### Pedido escrito 1:
No trecho sobre a nova encíclica de Bento XVI, qual é o título dessa segunda encíclica do Papa?
### Pedido escrito 2:
Segundo o trecho sobre a encíclica, por que é possível esperar na esperança cristã? Explique em poucas frases.

O Bispo de Petrópolis escreve sobre a nova encíclica de Bento XVI
A segunda encíclica do Papa Bento XVI sobre a esperança, “Salvos na esperança”, é um presente para o nosso mundo pós-moderno, muitas vezes decepcionado e desejoso de uma esperança verdadeira.
A esperança cristã não é um vago sentimento subjetivo de abertura ao futuro, nem uma pura atitude interior ou uma genérica expectativa de algo melhor agora totalmente ausente: “Soframos hoje que seremos felizes amanhã!”. Na esperança cristã o presente já é tocado pelo futuro e, por isso, é possível esperar. Trata-se de uma “posse antecipada do que se espera e fundamento do que não se vê” como diz a Carta aos Hebreus (Heb. 11,1).
Nós todos, escreve o Papa citando Santo Agostinho, desejamos a vida no seu sentido pleno, que ela não seja ameaçada pela morte. Mas uma vida assim é por nós desconhecida. Por meio de Cristo brota para os homens uma esperança que não é apenas algo desejado que se coloca no futuro, mas uma realidade presente, uma verdadeira presença.

### Material:

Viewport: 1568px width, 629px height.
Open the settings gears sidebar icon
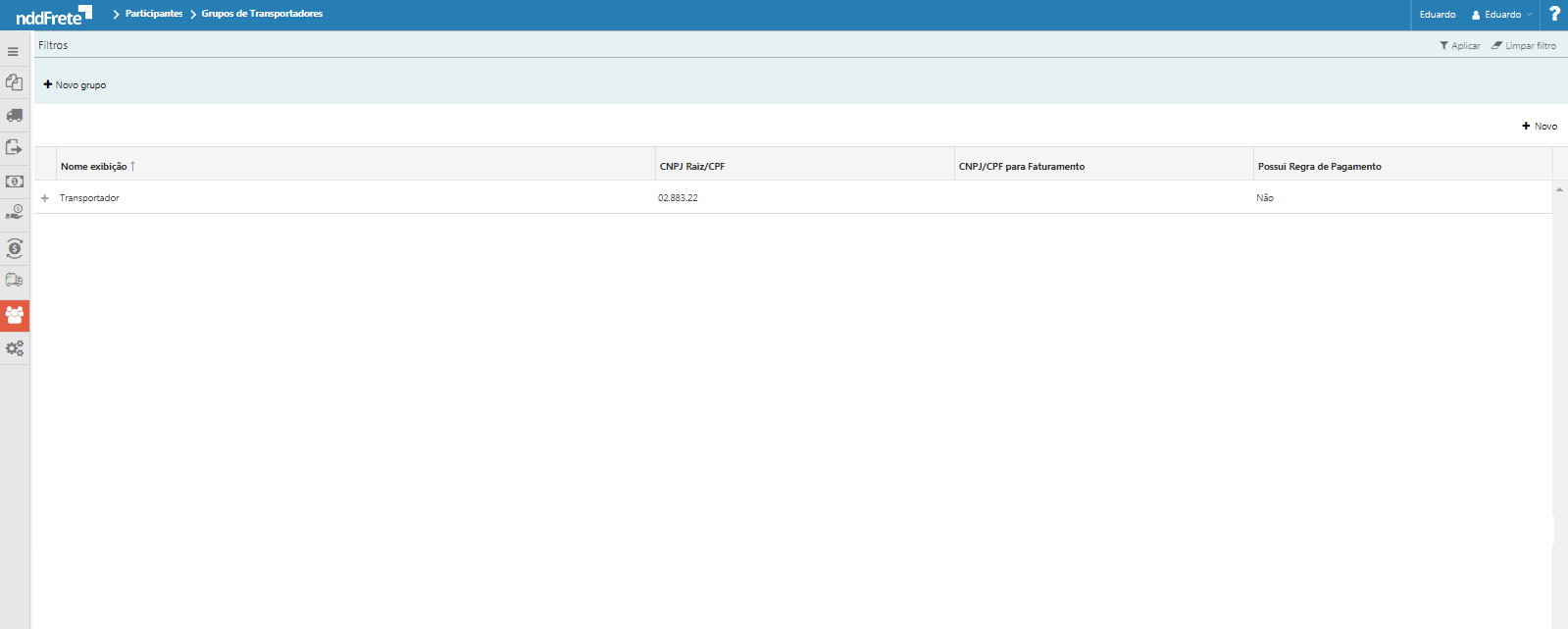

### Resposta 1:
O título é “Salvos na esperança”.

### Resposta 2:
É possível esperar porque, na esperança cristã, o presente já é tocado pelo futuro. Por isso ela não é um sentimento vago nem uma expectativa de algo totalmente ausente, mas uma “posse antecipada do que se espera”.